Document text
•••
Thanks for the quick review - I will update with the requested changes tomorrow! |
As far as I understood, PB2, PB1, etc. are the names of genes but not really the names of the segments, and some segments have multiple genes. Also, I chose them because, for GenSpectrum/LAPIS, it is better to avoid using the same names for nucleotide and amino acid sequences. Having the same names would make filtering for mutations more difficult because it would be unclear whether HA:123G refers to a nucleotide or amino acid mutation. This being said, this is independent of the Nextclade datasets, so we can, of course, rename them here (and just name them differently when importing into LAPIS) |
@corneliusroemer would it be ok to keep the segments as |
Community still shows in Nextclade by default so we should make sure Readme etc are meaningful. I'll review properly. You can use the dataset with Nextclade even without it being merged - just need to point it at the right repo/branch/path. I still think paths should be as obvious as possible and using segment is inconsistent with usage in the flu community and also with other Nextclade datasets for flu. Why does the path matter so much? For Genspectrum if you want to avoid clash of CDS names with segment names, you could just prefix segment names in queries with Also, Nextclade paths are just paths, you could decide to call the segments whatever you want and just map from the path to the segment name, if you want those to be different. |
But are HA, NA really the correct and firmly-established names in the community for the segments? NCBI virus shows the numbers in the segment column: If we look at the sequence names, it's often a mix. For the NCBI RefSeq of H5N1, this sequence only contains "HA", this sequence only contains "segment 7" (not "M"), and this sequence contains both "segment 1" and "PB 2". As said, for Nextclade, I am happy (and agree that it makes sense) to follow the Nextstrain conventions. For GenSpectrum, the evidence that I found so far indicates that segments 1-8 are accepted (and actually correct) names for the nucleotide sequences and that we should use them. (But I can be convinced otherwise if an influenza expert (e.g. @rneher) believes that this doesn't make sense.) |
I do think that The Moncla lab datasets for all of H5Nx uses the same reference of HA (Goose/Guangdong). For others they use more recent sequences. One thing that might things a little more difficult for you is that there are also quite a few strains have the H5 HA but that reassorted and use sequences very dissimilar form the Goose/Guangdong sequence in other segments. |
That said, using the the GG/1996 sequence is probably still useful. But thinking about the name space might be important.
•••
(Stored records)

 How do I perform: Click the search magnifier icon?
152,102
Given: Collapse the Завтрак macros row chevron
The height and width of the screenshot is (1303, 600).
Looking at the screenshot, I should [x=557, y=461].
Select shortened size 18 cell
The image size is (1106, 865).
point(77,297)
•••
Brief A
In the segment-naming discussion, which reference sequence does the Moncla lab use for HA in all of its H5Nx datasets?
Brief B
List each abbreviated influenza gene or segment name, such as PB2, that appears in the segment-naming discussion.

Exercise response A
The Goose/Guangdong sequence.

Exercise response B
PB2, PB1, HA, NA, M